Additional personnel

- Yungblud – vocals
- Mick Gordon – percussion, synthesiser, additional production
- Jordan Baggs – backing vocals
- Luke Burywood – backing vocals
- Clayton Deakin – backing vocals
- Tom Millar – backing vocals
- Giles Stelfox – backing vocals
- Sam Winfield – backing vocals
- Chris Athens – mastering
- Zakk Cervini – mixing, recording
- Carl Bown – recording

==In popular culture==
In 2021, "Obey" was used as the theme song for WWE's NXT TakeOver: Vengeance Day PPV. The song was used in MX vs.
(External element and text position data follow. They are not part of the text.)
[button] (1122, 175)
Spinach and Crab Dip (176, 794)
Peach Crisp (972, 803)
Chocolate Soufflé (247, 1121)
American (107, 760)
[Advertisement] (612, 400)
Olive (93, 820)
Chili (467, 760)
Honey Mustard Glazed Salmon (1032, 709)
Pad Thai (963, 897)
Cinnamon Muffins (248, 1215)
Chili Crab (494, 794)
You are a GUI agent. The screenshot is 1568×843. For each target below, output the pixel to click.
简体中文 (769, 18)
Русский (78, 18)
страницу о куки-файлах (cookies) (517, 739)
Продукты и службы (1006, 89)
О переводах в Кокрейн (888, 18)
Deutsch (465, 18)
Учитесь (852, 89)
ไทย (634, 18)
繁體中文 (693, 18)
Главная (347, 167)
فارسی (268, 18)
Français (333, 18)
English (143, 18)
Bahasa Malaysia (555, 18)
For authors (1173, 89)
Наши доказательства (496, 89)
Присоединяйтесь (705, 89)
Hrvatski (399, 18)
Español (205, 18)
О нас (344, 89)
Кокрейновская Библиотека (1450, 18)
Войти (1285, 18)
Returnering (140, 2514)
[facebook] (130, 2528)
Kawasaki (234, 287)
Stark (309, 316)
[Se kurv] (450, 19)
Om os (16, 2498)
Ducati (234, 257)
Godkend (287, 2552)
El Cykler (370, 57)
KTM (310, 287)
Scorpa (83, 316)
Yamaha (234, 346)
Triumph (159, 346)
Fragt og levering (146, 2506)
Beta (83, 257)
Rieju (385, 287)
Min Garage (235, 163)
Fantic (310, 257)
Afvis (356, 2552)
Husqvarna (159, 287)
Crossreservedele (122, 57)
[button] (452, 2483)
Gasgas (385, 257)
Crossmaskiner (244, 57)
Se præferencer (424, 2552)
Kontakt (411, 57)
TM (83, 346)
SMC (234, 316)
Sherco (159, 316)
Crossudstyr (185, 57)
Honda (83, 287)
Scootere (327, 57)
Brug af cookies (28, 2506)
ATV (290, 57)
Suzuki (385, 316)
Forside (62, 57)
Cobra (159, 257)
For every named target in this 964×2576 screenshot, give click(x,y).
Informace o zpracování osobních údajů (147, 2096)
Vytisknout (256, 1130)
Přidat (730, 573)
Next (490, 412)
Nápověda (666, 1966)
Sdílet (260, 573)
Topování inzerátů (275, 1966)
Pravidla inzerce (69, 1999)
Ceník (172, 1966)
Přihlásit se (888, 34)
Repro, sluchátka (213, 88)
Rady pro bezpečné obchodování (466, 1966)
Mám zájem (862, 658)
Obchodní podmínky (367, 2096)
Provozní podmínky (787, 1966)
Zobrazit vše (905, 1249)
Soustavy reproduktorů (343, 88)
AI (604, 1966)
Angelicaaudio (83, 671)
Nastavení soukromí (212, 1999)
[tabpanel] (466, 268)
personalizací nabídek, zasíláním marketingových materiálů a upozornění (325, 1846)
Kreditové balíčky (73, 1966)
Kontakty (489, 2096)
ATV Legends

==Charts==

Chart performance for "Obey"
| Chart (2020) | Peak position |
|---|---|
| Australia (ARIA) | 99 |
| France (SNEP Sales Chart) | 166 |
| New Zealand Hot Singles (RMNZ) | 29 |
| Scotland Singles (OCC) | 31 |
| UK Singles (OCC) | 37 |
| UK Rock & Metal (OCC) | 1 |
| US Digital Song Sales (Billboard) | 49 |
| US Hot Rock & Alternative Songs (Billboard) | 21 |

==Certifications==

Certifications for "Obey"
| Region | Certification | Certified units/sales |
| Australia (ARIA) | Gold | 35,000^{‡} |
| United Kingdom (BPI) | Silver | 200,000^{‡} |
^{‡} Sales+streaming figures based on certification alone.